Los chicos vecinos tiraban rompe portones contra las paredes y agitaban un universo estrellado de luces de bengala. Nunca encendí ninguna: les tenía casi tanto miedo como a las arañas en la oscuridad. Las fiestas, qué cosa las fiestas. En la infancia había ausencia también. Una enorme ausencia como un pozo. Como un huracán. Como un incendio. Como un llanto huyendo de la gran represa. Pero ahora las ausencias se han multiplicado. Y no falta solamente mamá. Faltan también aquellos que intentaron, con su cariño y sus cuidados, darme un poquito de la que ya nunca correría descalza por la orilla del río.

Cuando llegan las fiestas, se me alborota adentro una niñita que todo lo quiere: arbolito verde, estrellas de strass, pan dulce, globos, peces de celuloide, frutas de mazapán, rompe portones para aturdir, luces de bengala para asustarme, misa de gallo, regalitos al lado de la cama.
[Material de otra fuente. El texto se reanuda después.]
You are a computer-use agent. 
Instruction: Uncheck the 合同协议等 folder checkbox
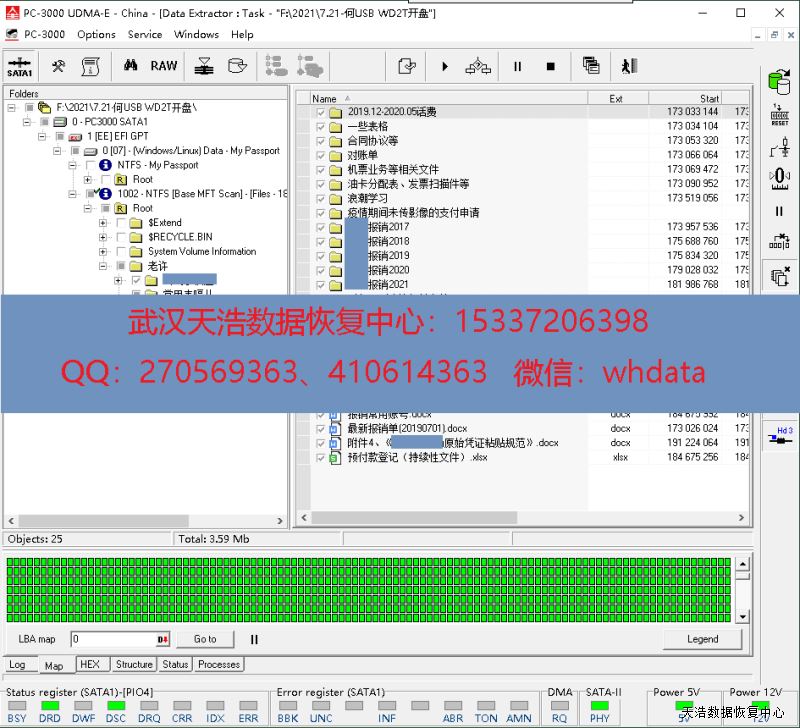(320, 141)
Cuando llegan las fiestas me crecen moños en el pelo, aunque nadie los vea. Me crecen mediecitas blancas en las piernas, se me achata el taco de los zapatos, la voz se afina, me detengo frente a las vidrieras de las jugueterías.
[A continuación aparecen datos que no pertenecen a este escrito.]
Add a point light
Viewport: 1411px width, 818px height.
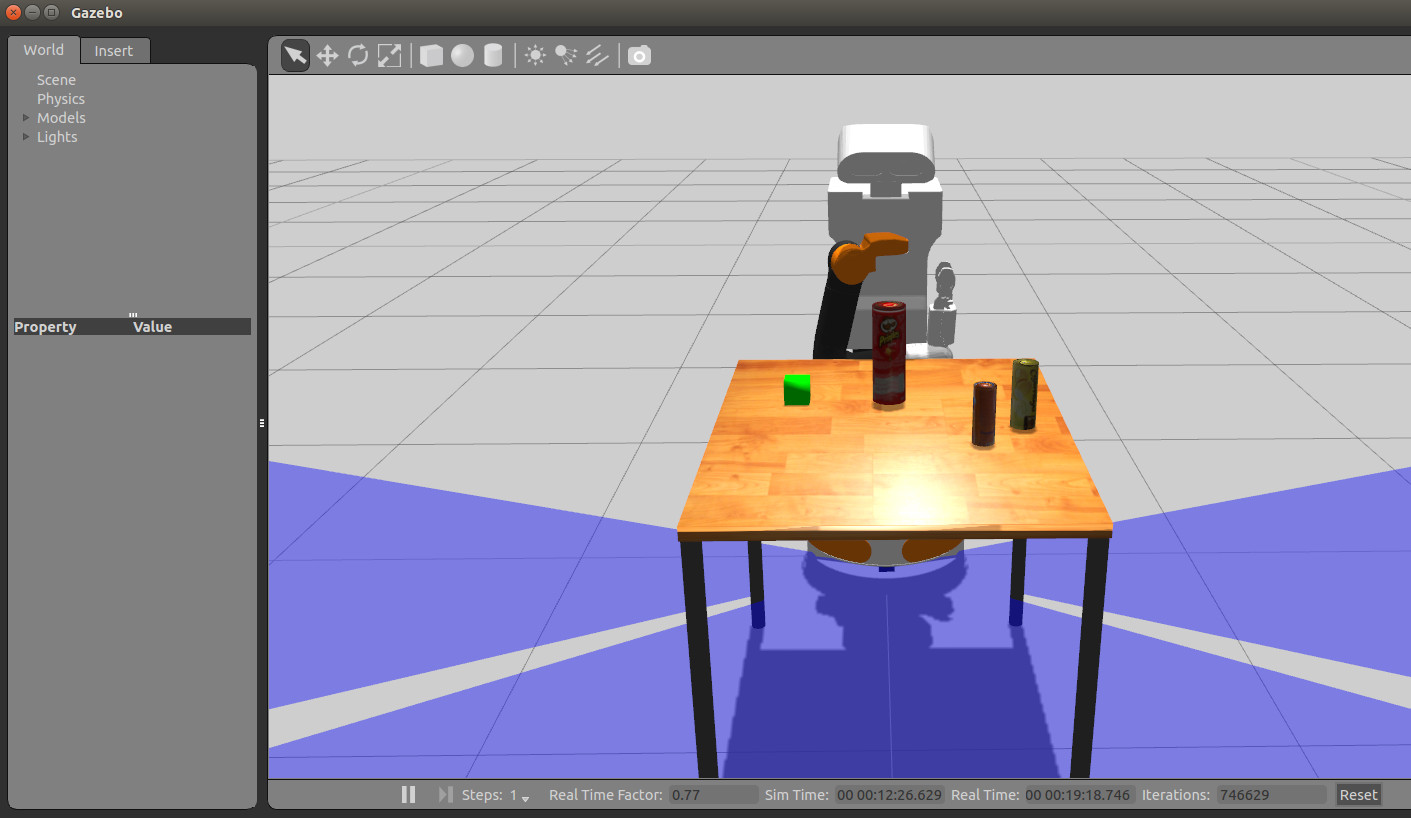pos(535,56)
-¿No te pone melancólica Navidad? -No, a mí me gusta. -Pero … Me gusta. Me gusta nombrarlos cada vez que suena una campanada a las doce de la noche. Nombrarlos voz hacia adentro, traerlos a la celebración, convidarles, garrapiñadas y sidra fría. Una campanada, mamá. Otra campanada, mi abuela Sara. Y Pascual, con su vozarrón diciendo “bravo” cada vez que escuchaba algo que le gustaba. Y Pilar, adolescente para siempre. Mi amigo Juan Manuel, discutiendo a Kant y a Freud. Con cada campanada digo un nombre en voz baja y están todos.

Estamos todos juntos, riendo por lo mismo, llorando por lo mismo, agarrándonos fuerte de la mano para nunca estar solos. Y después, después pongo mis zapatos junto a los de mi niña, y las dos despertamos de corazón alborotado y risas, y las dos abrimos los paquetes. Y tenemos la misma edad. Y tenemos las mismas ganas de estar contentas, las mismas ganas de que las fiestas se repitan siempre. Las fiestas, qué cosa las fiestas … Y no sé por qué este nudo en la garganta, y estos ojos nublados; sí, en las fiestas estamos todos, todos.